### WHAT YOU ARE ASKED TO DO
Return the lines of the data below, from the one containing "The width and" through the very last, exactly and with both ends included; no pictures.

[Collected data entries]
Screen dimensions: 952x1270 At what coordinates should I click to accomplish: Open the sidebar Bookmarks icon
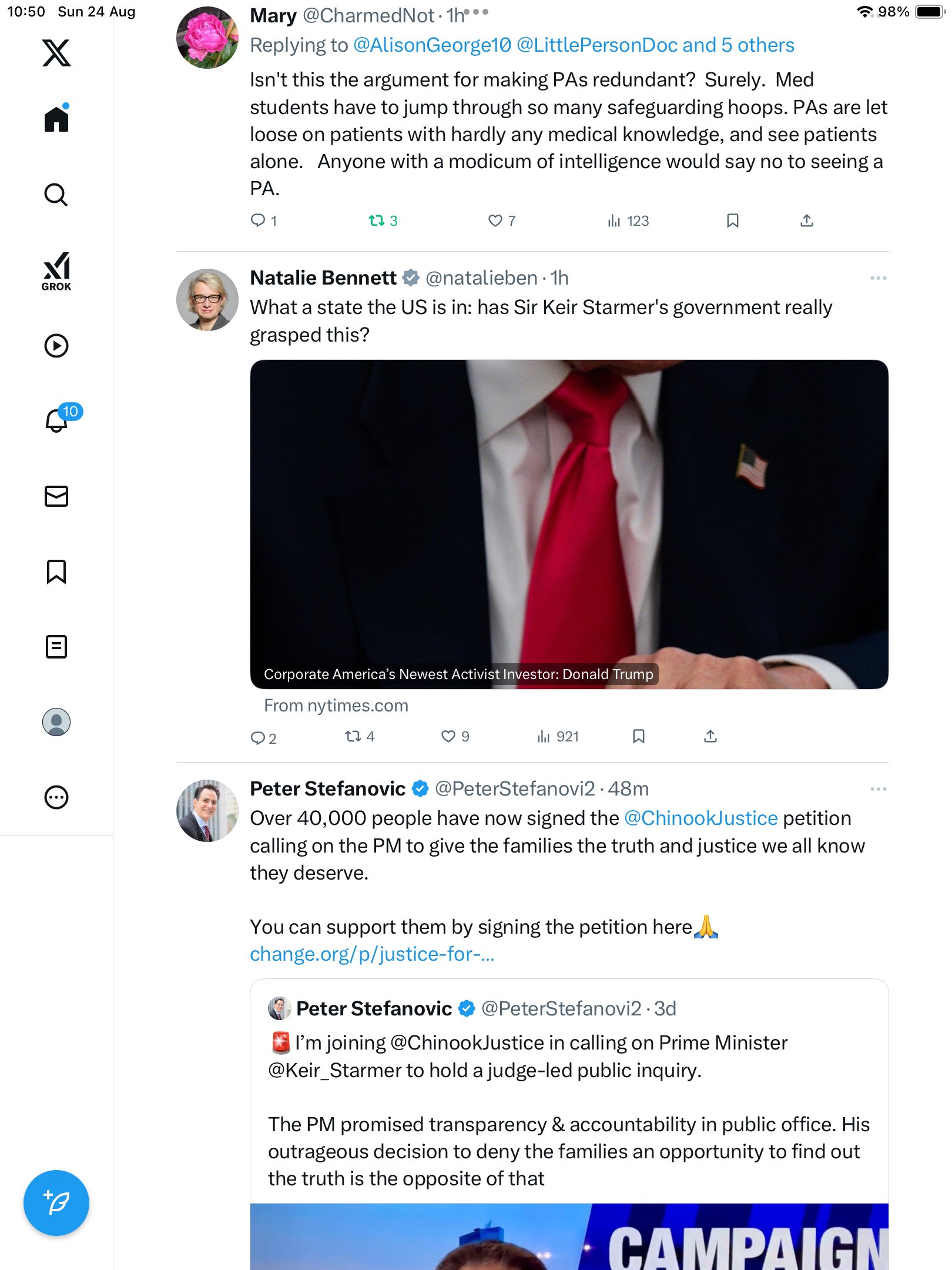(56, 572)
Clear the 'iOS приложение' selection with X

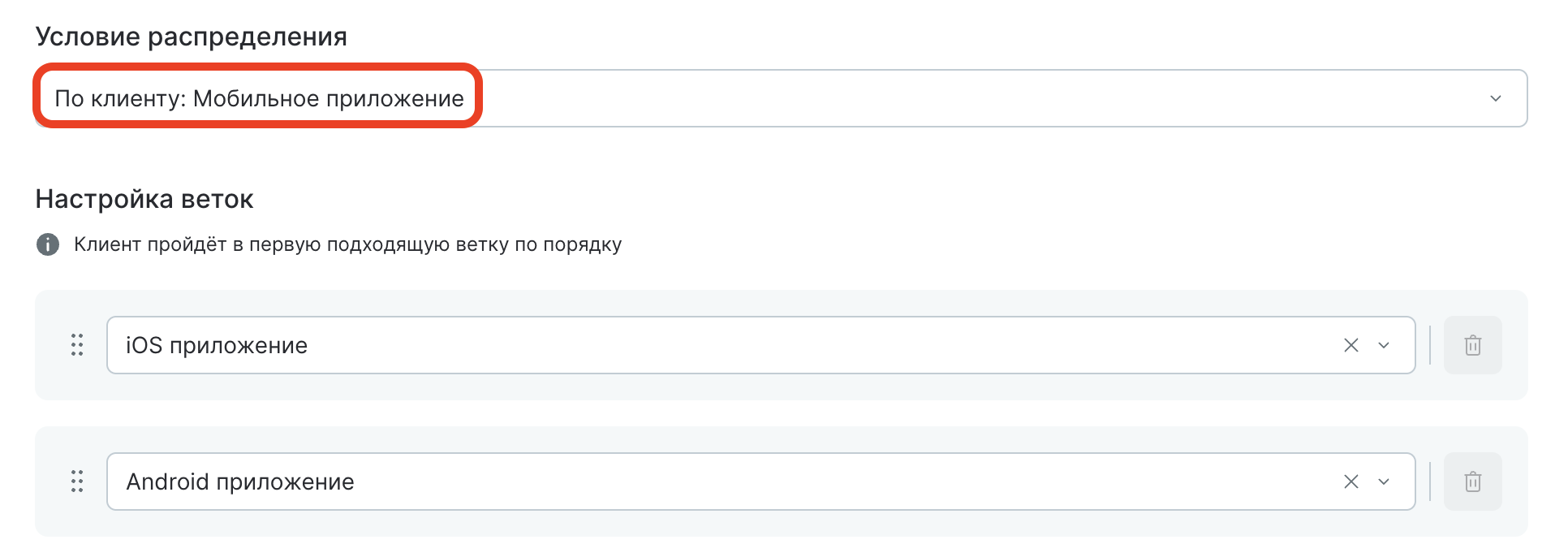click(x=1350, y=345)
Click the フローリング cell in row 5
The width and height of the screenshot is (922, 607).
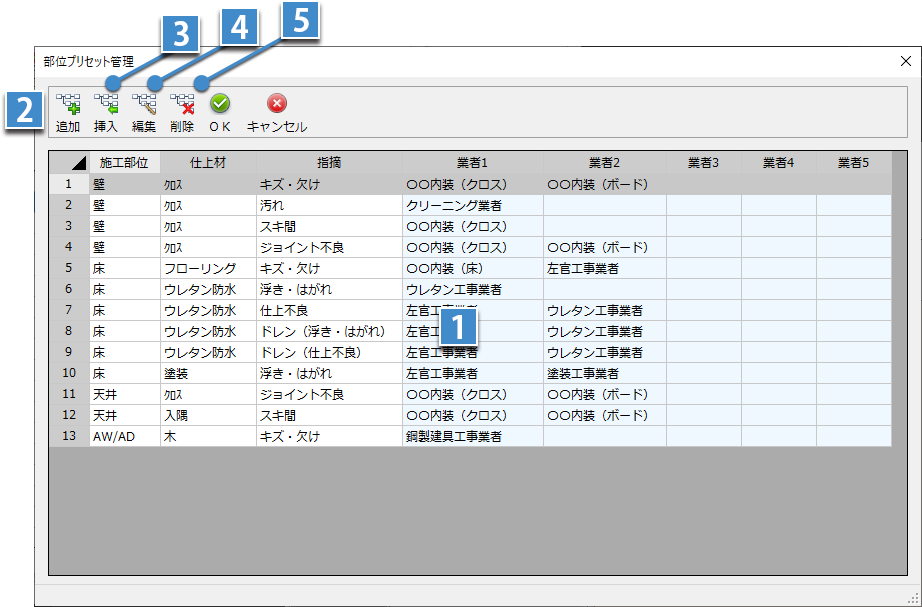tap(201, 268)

### OUTPUT OF THE TASK
The width and height of the screenshot is (922, 607).
tap(201, 268)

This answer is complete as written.